LINUXMAKER, OpenSource, Tutorials

Install and enable SELinux on Debian 9

With the release of Debian 9.0 under the code name "Stretch" also the support of SELinux is guaranteed. However, after installing Debian 9.0, SELInux is not yet installed by default. This can be done with the following steps.

aptitude -y install selinux-basics selinux-policy-default auditd attr

For SELinux to be enabled with every boot process, the configuration of the Grub bootloader is necessary. For this the program "selinux-activate" exists. This command will create the file "/.autorelabel", which instructs the system to create a complete file system SELinux Reload the next time it boots.

# selinux-activate
Activating SE Linux
Generating grub configuration file …
Found linux image: /boot/vmlinuz-4.9.0-4-amd64
Found initrd image: /boot/initrd.img-4.9.0-4-amd64
done
SE Linux is activated. You may need to reboot now.

# reboot

Please wait a few minutes for the relable event to occur.

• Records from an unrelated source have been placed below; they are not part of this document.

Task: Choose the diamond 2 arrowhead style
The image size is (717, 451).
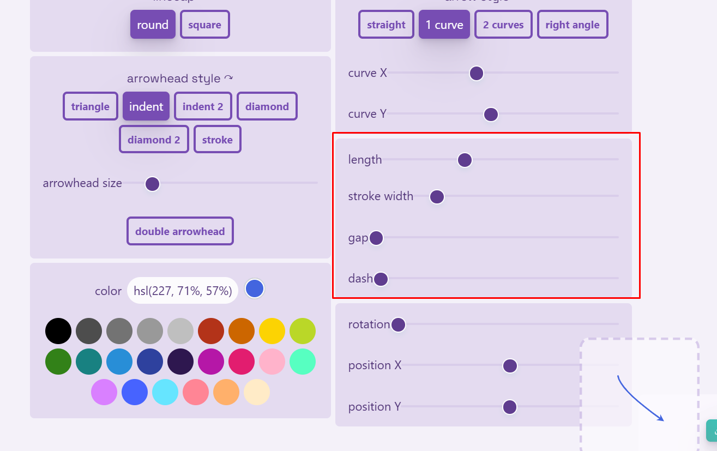Action: click(154, 140)
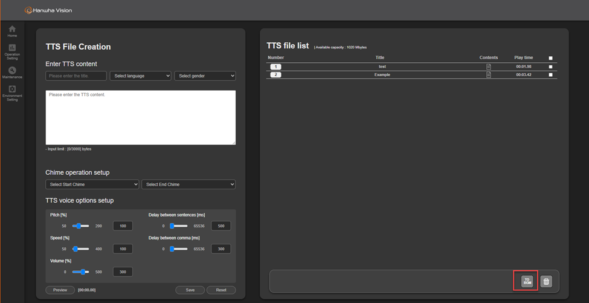Click the TTS title input field

(76, 76)
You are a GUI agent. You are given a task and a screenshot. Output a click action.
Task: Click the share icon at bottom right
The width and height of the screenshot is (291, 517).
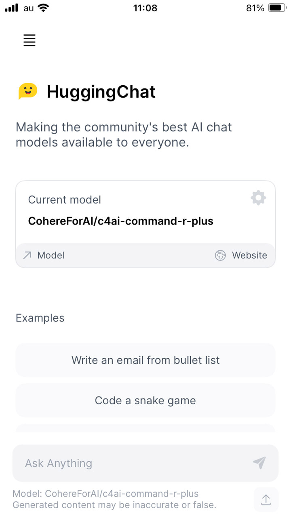coord(266,500)
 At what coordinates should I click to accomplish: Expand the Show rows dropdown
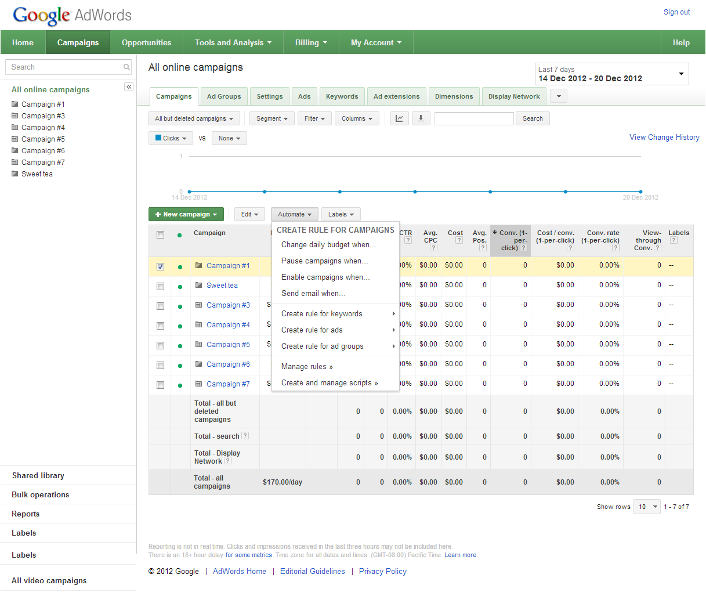pyautogui.click(x=647, y=507)
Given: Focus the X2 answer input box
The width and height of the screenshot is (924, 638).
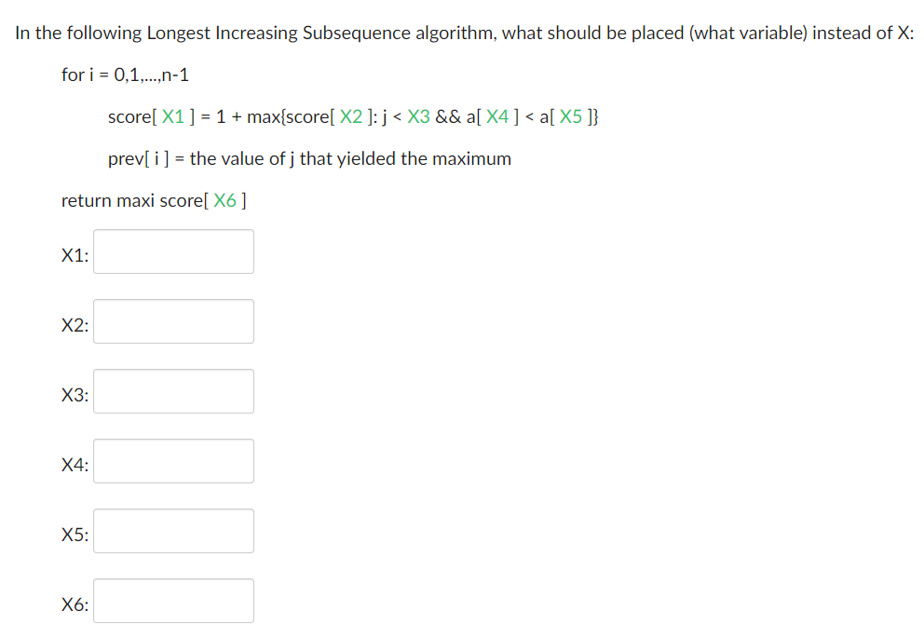Looking at the screenshot, I should pos(174,321).
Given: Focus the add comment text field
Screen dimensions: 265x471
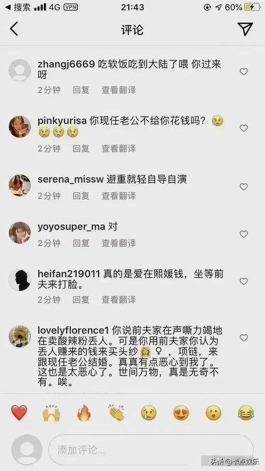Looking at the screenshot, I should point(151,450).
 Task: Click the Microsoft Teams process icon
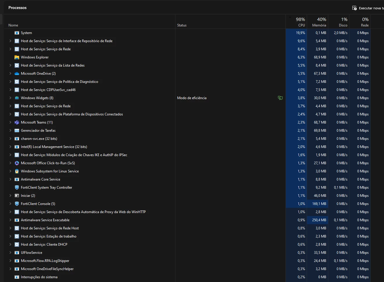tap(17, 122)
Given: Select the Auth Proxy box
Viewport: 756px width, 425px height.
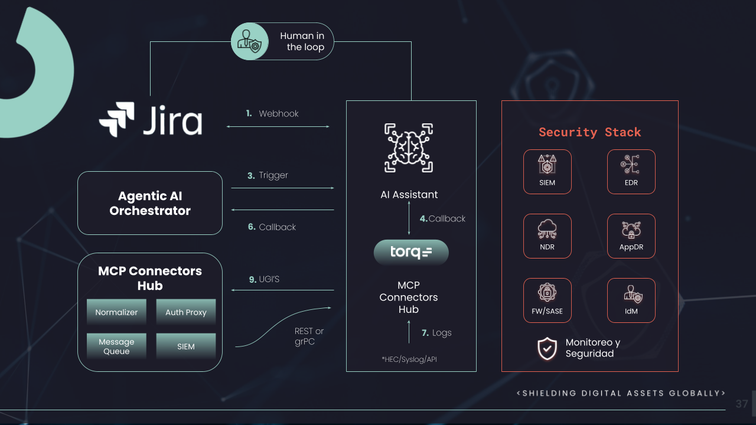Looking at the screenshot, I should click(x=186, y=312).
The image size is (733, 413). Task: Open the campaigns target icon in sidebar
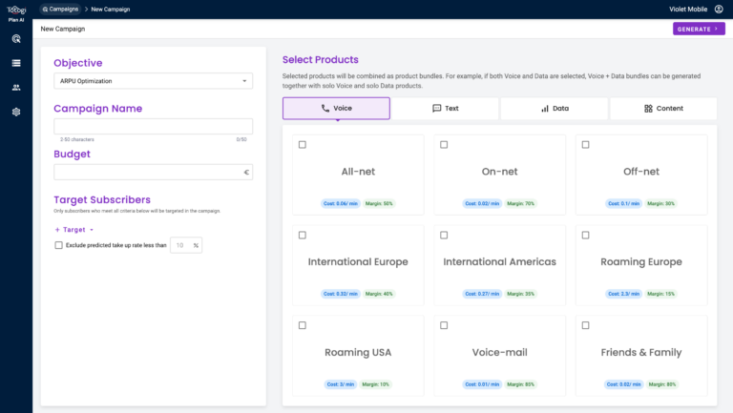click(x=16, y=39)
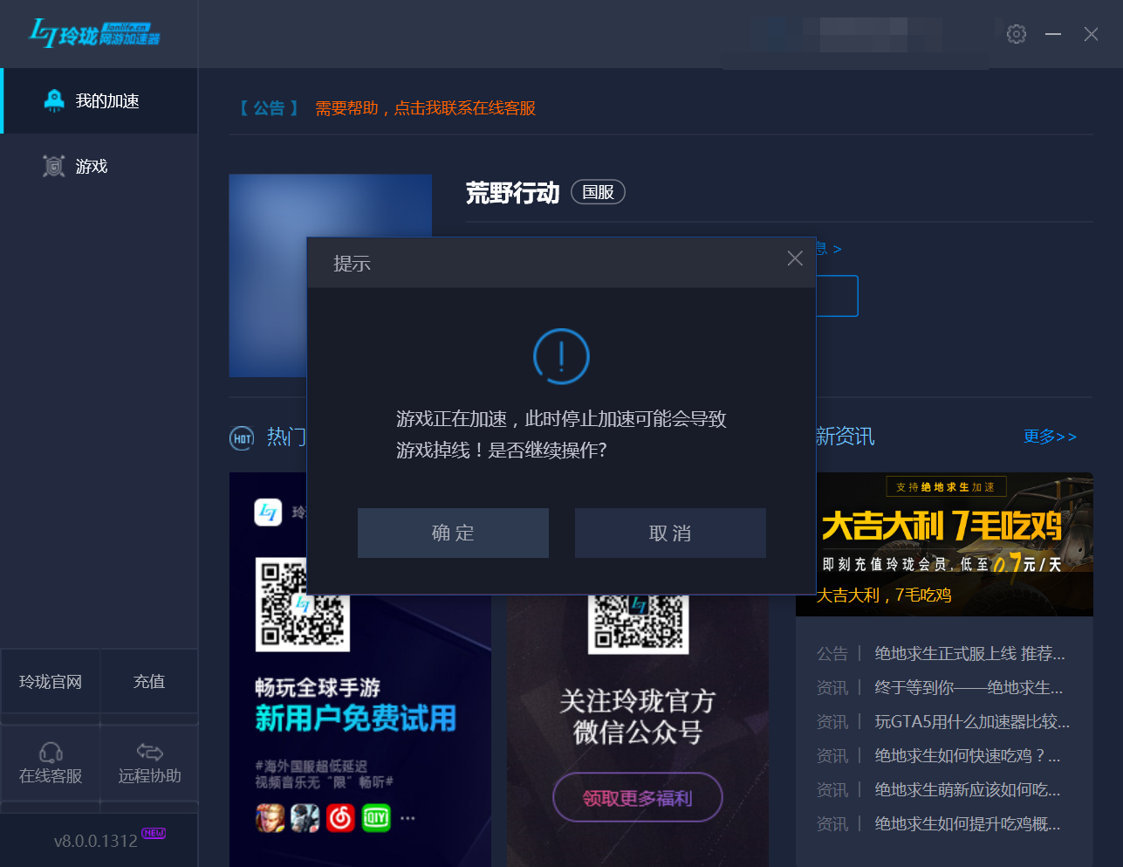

Then you can log into your system and check if SELinux is enabled.

# sestatus
SELinux status:                 enabled
SELinuxfs mount:                /sys/fs/selinux
SELinux root directory:         /etc/selinux
Loaded policy name:             default
Current mode:                   permissive
Mode from config file:          permissive
Policy MLS status:              enabled
Policy deny_unknown status:     allowed
Max kernel policy version:      30

As you can see, SELinux is enabled in permissive mode, in this mode you can use SELinux as you wish, but it does not block anything, it only logs its activity so that you can test it without damaging your system or any block activities.